Tentu saja, Roland lebih dari mampu untuk memimpin para prajurit sendiri. Namun, sejak mengangkat Heath sebagai bawahannya, Roland kurang lebih telah memberinya tanggung jawab atas seluruh pasukan sebagai hadiah penyambutan—meskipun Heath sendiri menganggap itu permintaan yang keterlaluan. Sementara seluruh situasi itu merupakan tragedi bagi Heath, bagi orang-orang di sekitarnya itu merupakan keberuntungan, karena ia benar-benar memiliki keterampilan yang dibutuhkan untuk melaksanakan permintaan keterlaluan sang jenderal. Dan ia tidak hanya pandai membuat keputusan cepat, ia juga lebih dari sekadar tandingan Roland sendiri dalam pertempuran. Kapak yang ia gunakan merobohkan musuh dalam jumlah yang sama dengan Blazing General.

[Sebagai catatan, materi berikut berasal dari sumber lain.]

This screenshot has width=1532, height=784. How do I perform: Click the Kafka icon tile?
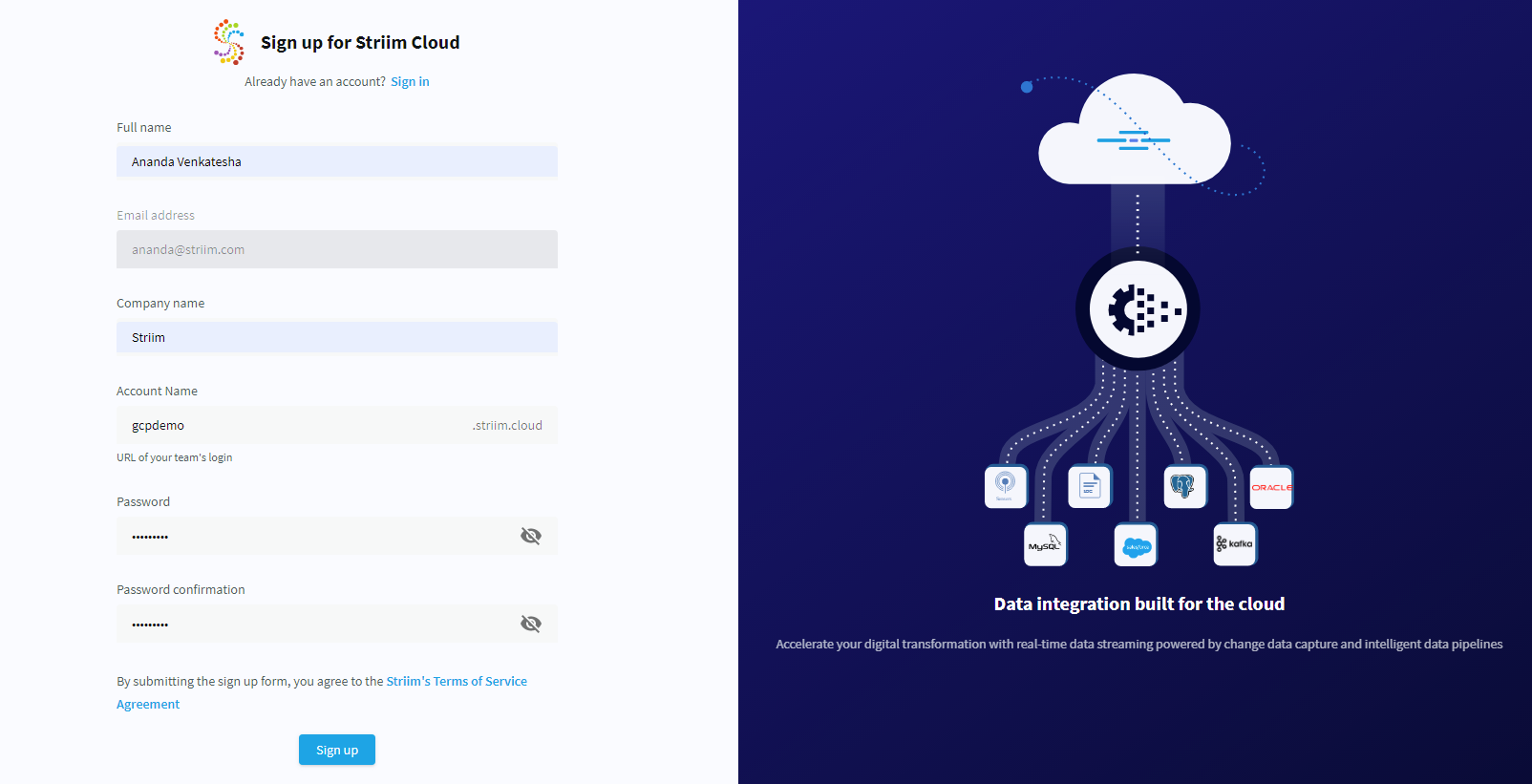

“Meskipun dia tidak begitu senang dengan hal itu, dialah satu-satunya penerus yang layak bagi ayahku,” Oran menambahkan. Dia sendiri telah dilatih dalam ilmu pedang oleh Heath.
Herscherik diam-diam bertanya-tanya apakah masuk akal bagi seorang jenderal seperti Roland untuk mengamuk sendirian seperti itu saat ia mengingat kembali saat pertama kali bertemu Heath. Jenderal itu hampir seusia dengan Herscherik di kehidupan sebelumnya. Kesan pertamanya terhadapnya bukanlah seorang perwira, melainkan lebih seperti tentara bayaran biasa.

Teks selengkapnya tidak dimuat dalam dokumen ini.